In the future, almost all important data will live in the cloud. As businesses transition to cloud storage, consumers understandably worry about data security. Major corporate breaches often make headlines. Why does that happen, and what can companies do to prevent it? Here are three things you might not know about cloud security.
Image via Flickr user Kai Hendry
Cloudflare is one of the world’s largest internet security companies. In early 2017, a Google employee noticed that the Cloudflare system had a flaw. It handled tokens in a dangerous way. Without realizing it, users infrequently received web data from other people. Cloudflare passed along information due to a single mistake in their code. One character, a greater than sign, replaced the intended equal sign. The result of this minor error was a massive data breach.
Cloudflare’s popularity worked against it. Since they service several major brands such as Fitbit, Ok Cupid, and Uber, lots of data wound up in the wrong hands. Analysts compare it to a someone sitting down for dinner at a restaurant, only to discover the open purse of the previous diner.
Cloudflare didn’t know of their security flaw for several months, allowing hackers to steal millions of personal data records from customers. It’s that easy to have a breach. Even if your company does nothing wrong, a third-party could leave you vulnerable. You should research how secure your data is. Also, find out from other businesses how they address breaches.

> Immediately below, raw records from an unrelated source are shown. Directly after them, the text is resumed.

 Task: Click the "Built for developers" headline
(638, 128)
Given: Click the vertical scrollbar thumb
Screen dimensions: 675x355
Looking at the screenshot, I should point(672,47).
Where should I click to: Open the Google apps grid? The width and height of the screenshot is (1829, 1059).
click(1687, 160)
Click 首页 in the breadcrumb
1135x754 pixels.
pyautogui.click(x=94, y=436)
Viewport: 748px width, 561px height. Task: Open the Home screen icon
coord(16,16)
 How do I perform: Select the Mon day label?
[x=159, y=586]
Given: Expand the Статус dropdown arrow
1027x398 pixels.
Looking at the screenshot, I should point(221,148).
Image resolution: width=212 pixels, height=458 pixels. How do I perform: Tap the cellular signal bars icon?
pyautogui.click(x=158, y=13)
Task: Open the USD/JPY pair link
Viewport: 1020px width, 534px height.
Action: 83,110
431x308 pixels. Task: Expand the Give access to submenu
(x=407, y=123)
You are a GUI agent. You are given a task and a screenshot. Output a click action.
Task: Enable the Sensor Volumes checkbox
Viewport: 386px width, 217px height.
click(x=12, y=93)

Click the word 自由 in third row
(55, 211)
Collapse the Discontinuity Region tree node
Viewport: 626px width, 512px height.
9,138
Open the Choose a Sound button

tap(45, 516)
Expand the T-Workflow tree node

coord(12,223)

Can you name the greatest weakness of every cloud security system? The answer is people. Human error and social engineering lead to some of the worst breaches. Research suggests that while 97 percent of companies have cloud security rules in place, less than half of workers follow these laws. Every employee who ignores proper cloud access practices is a potential data breach. Use employee training to make sure your staff doesn’t cause security leaks.
Social engineering is more difficult to stop. A confidence person tries to gain access to your system by manipulating an employee. These felons will pretend like they’re security experts trying to do system maintenance. They’ll act like email contacts trying to send important links and documents. They’ll even try to piggyback their way on your servers, making actual appearances in your buildings. You should educate your employees on all facets of social engineering. It’ll reduce the chances of a breach.
One way to protect your cloud data is via encryption. This tactic encodes your information. After doing so, people with an encryption key are the only ones who can decrypt and read it. Encryption software is an imperative in the corporate world today. It guarantees that even when your data records fall in the wrong hands, hackers can’t do anything with them. Please note that you should use a cloud company that encrypts data while it’s in storage, not just during transfer. Otherwise, you’re still vulnerable to the same breaches.
As you can see, cloud security comes with the danger of data breaches. You don’t have to live in fear of them, though. You simply need to educate your employees and seek cloud service businesses that protect your data the right way.